__Rows__

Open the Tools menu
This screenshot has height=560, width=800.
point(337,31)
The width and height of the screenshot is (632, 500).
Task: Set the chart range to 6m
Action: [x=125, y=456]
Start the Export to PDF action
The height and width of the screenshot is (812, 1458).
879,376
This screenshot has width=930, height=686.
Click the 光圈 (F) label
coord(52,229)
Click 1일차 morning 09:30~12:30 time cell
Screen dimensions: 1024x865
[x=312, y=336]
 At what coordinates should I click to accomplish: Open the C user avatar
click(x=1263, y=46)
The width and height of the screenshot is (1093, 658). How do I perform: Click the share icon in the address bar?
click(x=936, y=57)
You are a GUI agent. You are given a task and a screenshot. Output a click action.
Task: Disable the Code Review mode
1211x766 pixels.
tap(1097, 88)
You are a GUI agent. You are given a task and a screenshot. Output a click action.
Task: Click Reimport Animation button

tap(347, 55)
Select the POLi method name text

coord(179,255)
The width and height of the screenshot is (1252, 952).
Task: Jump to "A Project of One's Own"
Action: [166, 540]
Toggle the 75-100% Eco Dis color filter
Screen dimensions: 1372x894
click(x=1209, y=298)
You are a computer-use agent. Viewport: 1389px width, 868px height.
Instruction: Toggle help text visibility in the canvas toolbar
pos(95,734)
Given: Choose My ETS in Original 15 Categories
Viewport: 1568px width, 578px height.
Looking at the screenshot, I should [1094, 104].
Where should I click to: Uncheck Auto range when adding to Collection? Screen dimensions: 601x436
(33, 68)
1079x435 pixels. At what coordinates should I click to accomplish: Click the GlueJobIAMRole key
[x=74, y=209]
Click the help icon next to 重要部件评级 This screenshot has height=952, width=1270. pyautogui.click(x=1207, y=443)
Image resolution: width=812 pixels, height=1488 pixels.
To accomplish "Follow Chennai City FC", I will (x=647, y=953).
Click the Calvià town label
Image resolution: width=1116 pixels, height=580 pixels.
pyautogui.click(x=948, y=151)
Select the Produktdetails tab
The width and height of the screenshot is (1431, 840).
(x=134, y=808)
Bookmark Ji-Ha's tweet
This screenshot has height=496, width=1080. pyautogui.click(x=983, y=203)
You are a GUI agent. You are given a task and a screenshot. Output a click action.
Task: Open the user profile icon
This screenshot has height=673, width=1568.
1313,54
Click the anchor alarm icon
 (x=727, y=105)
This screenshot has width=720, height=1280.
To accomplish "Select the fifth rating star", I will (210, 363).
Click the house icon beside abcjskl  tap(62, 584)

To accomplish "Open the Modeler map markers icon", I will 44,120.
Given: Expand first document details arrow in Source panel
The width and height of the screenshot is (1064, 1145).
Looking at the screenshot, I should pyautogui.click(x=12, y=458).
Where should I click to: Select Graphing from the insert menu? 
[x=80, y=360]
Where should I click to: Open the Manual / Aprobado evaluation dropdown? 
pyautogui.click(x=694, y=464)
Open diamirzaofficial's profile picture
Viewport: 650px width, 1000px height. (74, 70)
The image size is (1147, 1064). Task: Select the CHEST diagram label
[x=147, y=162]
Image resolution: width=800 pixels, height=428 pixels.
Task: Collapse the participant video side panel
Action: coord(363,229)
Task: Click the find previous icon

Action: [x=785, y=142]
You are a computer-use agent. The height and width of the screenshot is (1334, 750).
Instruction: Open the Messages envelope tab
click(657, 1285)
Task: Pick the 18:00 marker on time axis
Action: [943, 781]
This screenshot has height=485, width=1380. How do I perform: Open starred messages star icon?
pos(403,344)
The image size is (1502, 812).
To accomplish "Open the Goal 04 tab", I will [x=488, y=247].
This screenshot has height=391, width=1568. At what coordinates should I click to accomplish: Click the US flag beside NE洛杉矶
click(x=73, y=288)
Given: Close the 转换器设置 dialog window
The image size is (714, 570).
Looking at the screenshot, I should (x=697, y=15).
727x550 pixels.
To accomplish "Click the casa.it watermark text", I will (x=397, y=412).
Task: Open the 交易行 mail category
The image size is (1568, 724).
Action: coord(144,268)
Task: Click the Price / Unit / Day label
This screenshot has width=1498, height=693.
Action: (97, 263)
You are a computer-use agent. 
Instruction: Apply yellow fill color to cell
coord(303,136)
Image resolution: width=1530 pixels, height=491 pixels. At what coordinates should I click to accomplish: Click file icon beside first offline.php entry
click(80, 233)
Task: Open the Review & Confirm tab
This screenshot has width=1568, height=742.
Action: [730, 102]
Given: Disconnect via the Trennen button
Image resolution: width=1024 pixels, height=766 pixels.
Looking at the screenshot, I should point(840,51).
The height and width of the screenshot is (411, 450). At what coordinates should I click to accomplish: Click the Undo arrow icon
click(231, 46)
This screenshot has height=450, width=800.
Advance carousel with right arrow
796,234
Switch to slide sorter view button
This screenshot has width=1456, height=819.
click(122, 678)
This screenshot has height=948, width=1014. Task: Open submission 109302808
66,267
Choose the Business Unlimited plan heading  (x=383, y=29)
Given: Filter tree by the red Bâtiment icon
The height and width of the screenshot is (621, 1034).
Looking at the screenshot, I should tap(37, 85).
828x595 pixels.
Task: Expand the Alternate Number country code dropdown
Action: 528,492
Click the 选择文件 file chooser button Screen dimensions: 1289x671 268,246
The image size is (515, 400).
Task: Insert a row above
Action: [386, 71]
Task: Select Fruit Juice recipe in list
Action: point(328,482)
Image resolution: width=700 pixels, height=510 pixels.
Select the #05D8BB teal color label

__Task description__
Copy out all of the material above line for line, keeping every character unchanged.

__Written solution__
Open the Tools menu
This screenshot has height=560, width=800.
point(337,31)
The width and height of the screenshot is (632, 500).
Task: Set the chart range to 6m
Action: [x=125, y=456]
Start the Export to PDF action
The height and width of the screenshot is (812, 1458).
879,376
This screenshot has width=930, height=686.
Click the 光圈 (F) label
coord(52,229)
Click 1일차 morning 09:30~12:30 time cell
Screen dimensions: 1024x865
[x=312, y=336]
 At what coordinates should I click to accomplish: Open the C user avatar
click(x=1263, y=46)
The width and height of the screenshot is (1093, 658). How do I perform: Click the share icon in the address bar?
click(x=936, y=57)
You are a GUI agent. You are given a task and a screenshot. Output a click action.
Task: Disable the Code Review mode
1211x766 pixels.
tap(1097, 88)
You are a GUI agent. You are given a task and a screenshot. Output a click action.
Task: Click Reimport Animation button

tap(347, 55)
Select the POLi method name text

coord(179,255)
The width and height of the screenshot is (1252, 952).
Task: Jump to "A Project of One's Own"
Action: [166, 540]
Toggle the 75-100% Eco Dis color filter
Screen dimensions: 1372x894
click(x=1209, y=298)
You are a computer-use agent. Viewport: 1389px width, 868px height.
Instruction: Toggle help text visibility in the canvas toolbar
pos(95,734)
Given: Choose My ETS in Original 15 Categories
Viewport: 1568px width, 578px height.
Looking at the screenshot, I should [1094, 104].
Where should I click to: Uncheck Auto range when adding to Collection? Screen dimensions: 601x436
(33, 68)
1079x435 pixels. At what coordinates should I click to accomplish: Click the GlueJobIAMRole key
[x=74, y=209]
Click the help icon next to 重要部件评级 This screenshot has height=952, width=1270. pyautogui.click(x=1207, y=443)
Image resolution: width=812 pixels, height=1488 pixels.
To accomplish "Follow Chennai City FC", I will (x=647, y=953).
Click the Calvià town label
Image resolution: width=1116 pixels, height=580 pixels.
pyautogui.click(x=948, y=151)
Select the Produktdetails tab
The width and height of the screenshot is (1431, 840).
(x=134, y=808)
Bookmark Ji-Ha's tweet
This screenshot has height=496, width=1080. pyautogui.click(x=983, y=203)
You are a GUI agent. You are given a task and a screenshot. Output a click action.
Task: Open the user profile icon
This screenshot has height=673, width=1568.
1313,54
Click the anchor alarm icon
 (x=727, y=105)
This screenshot has width=720, height=1280.
To accomplish "Select the fifth rating star", I will (210, 363).
Click the house icon beside abcjskl  tap(62, 584)

To accomplish "Open the Modeler map markers icon", I will 44,120.
Given: Expand first document details arrow in Source panel
The width and height of the screenshot is (1064, 1145).
Looking at the screenshot, I should pyautogui.click(x=12, y=458).
Where should I click to: Select Graphing from the insert menu? 
[x=80, y=360]
Where should I click to: Open the Manual / Aprobado evaluation dropdown? 
pyautogui.click(x=694, y=464)
Open diamirzaofficial's profile picture
Viewport: 650px width, 1000px height. (74, 70)
The image size is (1147, 1064). Task: Select the CHEST diagram label
[x=147, y=162]
Image resolution: width=800 pixels, height=428 pixels.
Task: Collapse the participant video side panel
Action: coord(363,229)
Task: Click the find previous icon

Action: [x=785, y=142]
You are a computer-use agent. The height and width of the screenshot is (1334, 750).
Instruction: Open the Messages envelope tab
click(657, 1285)
Task: Pick the 18:00 marker on time axis
Action: [943, 781]
This screenshot has height=485, width=1380. How do I perform: Open starred messages star icon?
pos(403,344)
The image size is (1502, 812).
To accomplish "Open the Goal 04 tab", I will [x=488, y=247].
This screenshot has height=391, width=1568. At what coordinates should I click to accomplish: Click the US flag beside NE洛杉矶
click(x=73, y=288)
Given: Close the 转换器设置 dialog window
The image size is (714, 570).
Looking at the screenshot, I should (x=697, y=15).
727x550 pixels.
To accomplish "Click the casa.it watermark text", I will (x=397, y=412).
Task: Open the 交易行 mail category
The image size is (1568, 724).
Action: coord(144,268)
Task: Click the Price / Unit / Day label
This screenshot has width=1498, height=693.
Action: (97, 263)
You are a computer-use agent. 
Instruction: Apply yellow fill color to cell
coord(303,136)
Image resolution: width=1530 pixels, height=491 pixels. At what coordinates should I click to accomplish: Click file icon beside first offline.php entry
click(80, 233)
Task: Open the Review & Confirm tab
This screenshot has width=1568, height=742.
Action: [730, 102]
Given: Disconnect via the Trennen button
Image resolution: width=1024 pixels, height=766 pixels.
Looking at the screenshot, I should point(840,51).
The height and width of the screenshot is (411, 450). At what coordinates should I click to accomplish: Click the Undo arrow icon
click(231, 46)
This screenshot has height=450, width=800.
Advance carousel with right arrow
796,234
Switch to slide sorter view button
This screenshot has width=1456, height=819.
click(122, 678)
This screenshot has height=948, width=1014. Task: Open submission 109302808
66,267
Choose the Business Unlimited plan heading  (x=383, y=29)
Given: Filter tree by the red Bâtiment icon
The height and width of the screenshot is (621, 1034).
Looking at the screenshot, I should tap(37, 85).
828x595 pixels.
Task: Expand the Alternate Number country code dropdown
Action: 528,492
Click the 选择文件 file chooser button Screen dimensions: 1289x671 268,246
The image size is (515, 400).
Task: Insert a row above
Action: [386, 71]
Task: Select Fruit Juice recipe in list
Action: point(328,482)
Image resolution: width=700 pixels, height=510 pixels.
Select the #05D8BB teal color label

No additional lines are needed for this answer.